==== Provided data ====

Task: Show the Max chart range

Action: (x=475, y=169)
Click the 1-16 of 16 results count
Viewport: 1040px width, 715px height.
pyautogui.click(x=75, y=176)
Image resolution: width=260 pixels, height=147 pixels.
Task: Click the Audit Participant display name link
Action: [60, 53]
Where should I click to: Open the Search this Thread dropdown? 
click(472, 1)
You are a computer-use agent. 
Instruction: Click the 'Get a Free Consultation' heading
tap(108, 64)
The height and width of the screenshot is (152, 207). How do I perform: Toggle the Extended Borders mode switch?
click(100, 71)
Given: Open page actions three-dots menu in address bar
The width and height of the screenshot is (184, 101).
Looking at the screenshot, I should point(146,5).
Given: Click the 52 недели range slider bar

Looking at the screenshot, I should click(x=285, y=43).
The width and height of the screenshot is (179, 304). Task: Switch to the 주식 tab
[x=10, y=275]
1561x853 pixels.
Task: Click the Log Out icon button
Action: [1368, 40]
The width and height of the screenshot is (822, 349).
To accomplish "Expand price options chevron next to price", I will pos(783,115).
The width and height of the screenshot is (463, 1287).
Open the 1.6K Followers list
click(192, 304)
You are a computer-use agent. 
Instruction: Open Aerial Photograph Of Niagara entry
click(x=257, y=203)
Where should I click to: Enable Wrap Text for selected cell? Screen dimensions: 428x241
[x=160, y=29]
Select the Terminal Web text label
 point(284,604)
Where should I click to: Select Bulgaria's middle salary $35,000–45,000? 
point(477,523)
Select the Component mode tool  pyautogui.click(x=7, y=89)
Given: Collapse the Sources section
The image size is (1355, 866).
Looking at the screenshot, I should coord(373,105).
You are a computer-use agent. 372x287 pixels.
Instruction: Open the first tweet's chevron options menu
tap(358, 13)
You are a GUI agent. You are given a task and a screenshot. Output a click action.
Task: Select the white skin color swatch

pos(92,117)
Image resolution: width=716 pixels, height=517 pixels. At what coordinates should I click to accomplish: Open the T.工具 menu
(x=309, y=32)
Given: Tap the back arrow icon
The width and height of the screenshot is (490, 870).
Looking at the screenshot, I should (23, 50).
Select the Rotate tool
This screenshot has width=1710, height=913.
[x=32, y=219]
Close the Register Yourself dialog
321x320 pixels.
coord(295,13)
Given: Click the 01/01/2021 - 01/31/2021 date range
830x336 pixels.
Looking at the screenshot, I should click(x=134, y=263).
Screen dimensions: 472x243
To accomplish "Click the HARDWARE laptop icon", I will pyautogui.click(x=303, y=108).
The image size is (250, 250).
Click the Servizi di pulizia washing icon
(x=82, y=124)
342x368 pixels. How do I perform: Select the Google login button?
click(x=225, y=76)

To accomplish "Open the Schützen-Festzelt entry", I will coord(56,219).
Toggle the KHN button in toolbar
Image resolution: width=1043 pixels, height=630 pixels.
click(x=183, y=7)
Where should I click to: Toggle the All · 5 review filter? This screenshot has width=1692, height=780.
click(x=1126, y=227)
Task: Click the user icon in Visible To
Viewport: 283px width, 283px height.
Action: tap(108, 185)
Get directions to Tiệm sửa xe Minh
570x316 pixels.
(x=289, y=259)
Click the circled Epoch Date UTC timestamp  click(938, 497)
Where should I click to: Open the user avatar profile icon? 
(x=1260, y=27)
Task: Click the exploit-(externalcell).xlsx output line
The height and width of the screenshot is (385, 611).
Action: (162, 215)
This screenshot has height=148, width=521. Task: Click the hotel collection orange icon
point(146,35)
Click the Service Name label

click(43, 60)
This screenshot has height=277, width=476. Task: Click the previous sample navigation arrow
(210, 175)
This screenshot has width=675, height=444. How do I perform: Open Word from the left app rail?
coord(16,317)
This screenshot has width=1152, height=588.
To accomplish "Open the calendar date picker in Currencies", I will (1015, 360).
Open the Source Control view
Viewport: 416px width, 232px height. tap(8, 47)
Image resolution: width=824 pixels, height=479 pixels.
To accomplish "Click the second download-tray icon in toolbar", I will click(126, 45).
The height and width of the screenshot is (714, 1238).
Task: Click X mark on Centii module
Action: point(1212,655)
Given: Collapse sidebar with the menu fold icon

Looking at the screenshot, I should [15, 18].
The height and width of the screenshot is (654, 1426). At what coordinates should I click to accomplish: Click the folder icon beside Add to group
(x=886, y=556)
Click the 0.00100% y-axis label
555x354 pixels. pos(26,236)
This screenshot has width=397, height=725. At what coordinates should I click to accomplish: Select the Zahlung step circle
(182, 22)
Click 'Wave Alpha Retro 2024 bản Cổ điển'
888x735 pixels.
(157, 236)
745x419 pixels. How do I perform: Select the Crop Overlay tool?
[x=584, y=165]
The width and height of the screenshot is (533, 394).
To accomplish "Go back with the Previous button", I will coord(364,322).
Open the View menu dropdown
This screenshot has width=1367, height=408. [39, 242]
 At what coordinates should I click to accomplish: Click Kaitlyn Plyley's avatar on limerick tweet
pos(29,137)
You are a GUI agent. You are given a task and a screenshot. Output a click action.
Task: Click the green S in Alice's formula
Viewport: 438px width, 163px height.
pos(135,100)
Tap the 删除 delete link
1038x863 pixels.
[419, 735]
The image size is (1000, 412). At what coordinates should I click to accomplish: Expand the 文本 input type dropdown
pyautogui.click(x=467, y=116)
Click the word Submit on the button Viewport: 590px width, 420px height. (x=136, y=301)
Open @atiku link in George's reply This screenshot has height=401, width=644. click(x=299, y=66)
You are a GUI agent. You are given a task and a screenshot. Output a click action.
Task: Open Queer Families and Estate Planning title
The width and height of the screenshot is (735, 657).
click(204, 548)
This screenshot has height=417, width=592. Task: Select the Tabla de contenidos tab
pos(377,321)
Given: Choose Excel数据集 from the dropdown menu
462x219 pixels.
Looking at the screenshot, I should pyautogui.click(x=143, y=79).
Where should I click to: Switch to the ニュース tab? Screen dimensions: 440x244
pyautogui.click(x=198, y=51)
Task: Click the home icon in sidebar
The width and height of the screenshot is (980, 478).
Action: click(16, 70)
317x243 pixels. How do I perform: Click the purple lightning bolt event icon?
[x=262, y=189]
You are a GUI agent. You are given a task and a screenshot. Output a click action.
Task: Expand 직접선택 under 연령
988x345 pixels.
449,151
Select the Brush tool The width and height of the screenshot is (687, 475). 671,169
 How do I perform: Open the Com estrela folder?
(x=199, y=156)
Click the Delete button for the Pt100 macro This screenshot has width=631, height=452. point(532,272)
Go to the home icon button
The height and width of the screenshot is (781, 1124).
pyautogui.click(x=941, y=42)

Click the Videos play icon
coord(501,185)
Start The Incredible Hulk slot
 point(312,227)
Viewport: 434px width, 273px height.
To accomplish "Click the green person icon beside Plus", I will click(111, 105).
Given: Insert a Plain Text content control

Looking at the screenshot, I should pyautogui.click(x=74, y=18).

====

Task item – Looking at the material above, count the lines that carry the word "back" and answer with the count alone.

Problem solution – 2